Em coletiva de imprensa, Ahmad Fawzi, porta-voz do representante especial da ONU para o Afeganistão, Lajdar Brahimi, declarou que a ONU submeteu aos 28 delegados um projeto de acordo de sete páginas, que inclui a formação de uma autoridade interina, formada por 20 a 30 pessoas, que governaria o país durante seis meses.

As Nações Unidas também propuseram a criação de um Tribunal Supremo e de uma comissão especial e independente, de 21 membros, cujo objetivo seria organizar a ''Loya Jirga'' urgente.
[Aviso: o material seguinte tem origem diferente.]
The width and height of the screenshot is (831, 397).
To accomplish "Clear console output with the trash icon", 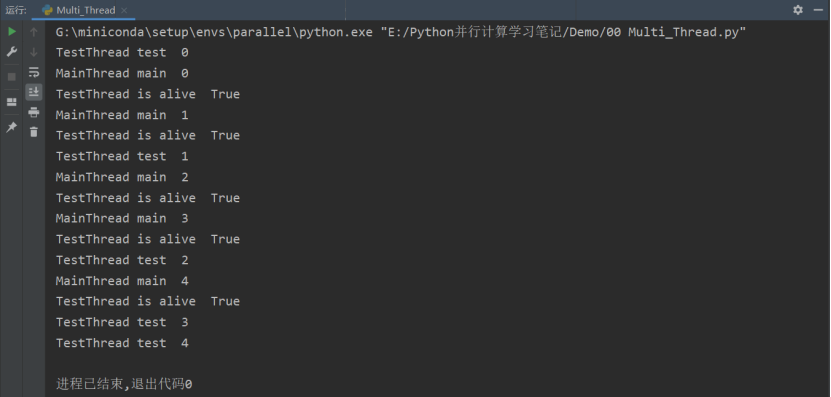I will [x=34, y=132].
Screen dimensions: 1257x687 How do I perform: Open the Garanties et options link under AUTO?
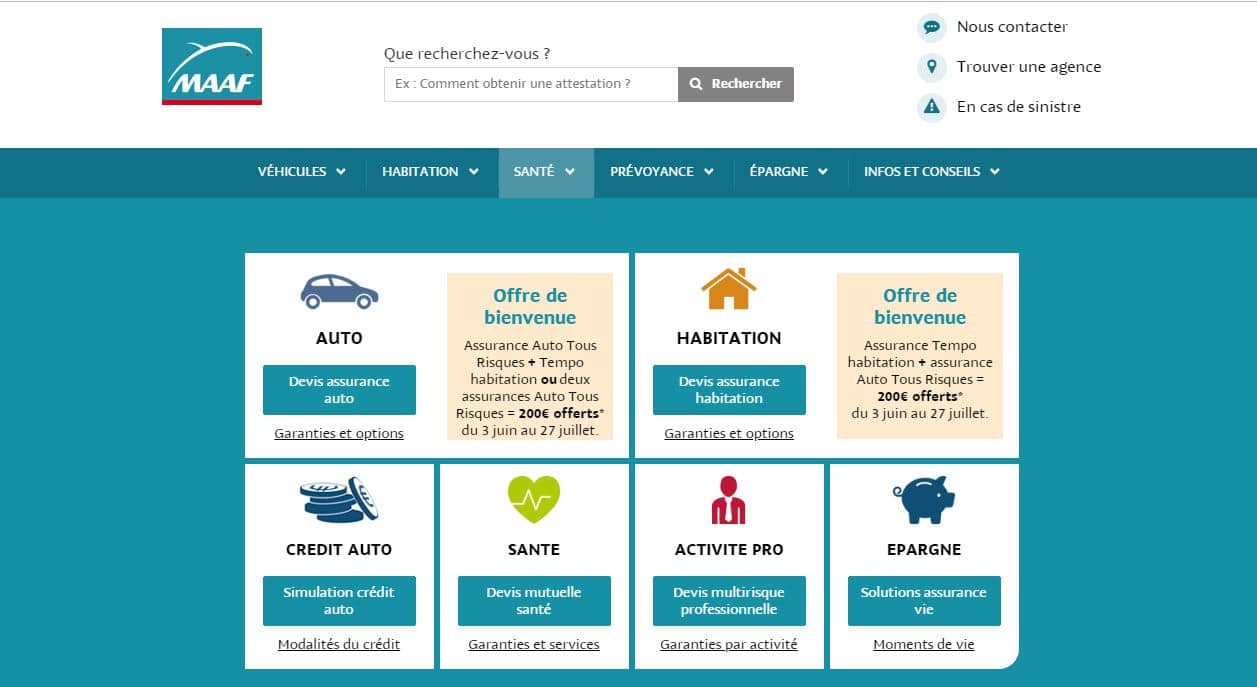pos(339,433)
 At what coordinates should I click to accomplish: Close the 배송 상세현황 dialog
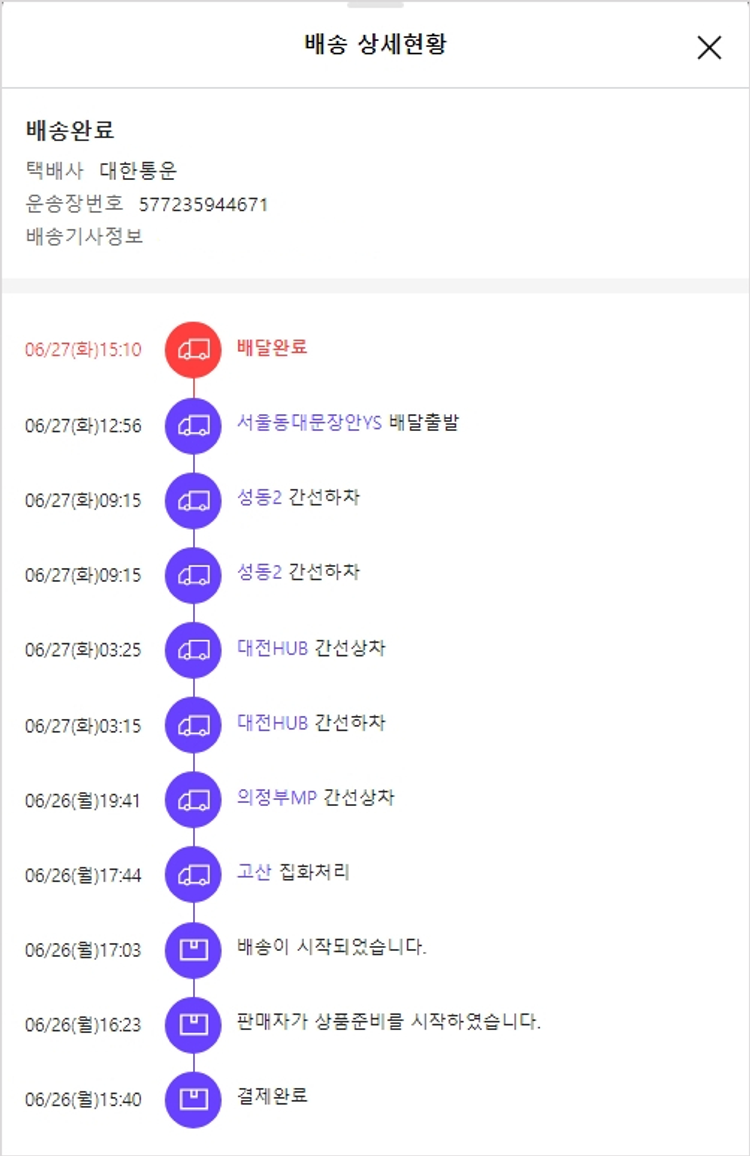[709, 47]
Esta assembléia então nomearia um governo de transição que dirigiria o país durante dois anos.

O porta-voz precisou que o representante especial da ONU para o Afeganistão, Lajdar Brahimi, reuniu no documento as idéias que ouviu durante suas entrevistas com as delegações. O enviado especial dos Estados Unidos, James Dobbins, disse que o texto da ONU era um passo importante para um acordo final.

Fawzi reconheceu que as quatro delegações ainda não entregaram suas respectivas listas com os nomes para a a autoridade interina. O porta-voz disse esperar ''ter um texto limpo talvez amanhã (hoje) pela manhã'', apesar de uma fonte diplomática ocidental afirmar que um acordo não será obtido antes da próxima quarta-feira.

As divisões internas na Aliança do Norte dificultaram nos últimos dias as negociações, e seu líder em Bonn, Yunis Qanuni, chegou a ameaçar a concluir um acordo mesmo sem a aprovação do presidente Burhanuddin Rabbani, que se encontra em Cabul. Para salvar a situação, a ONU desistiu da idéia de criar um Conselho Nacional com 120 a 200 membros.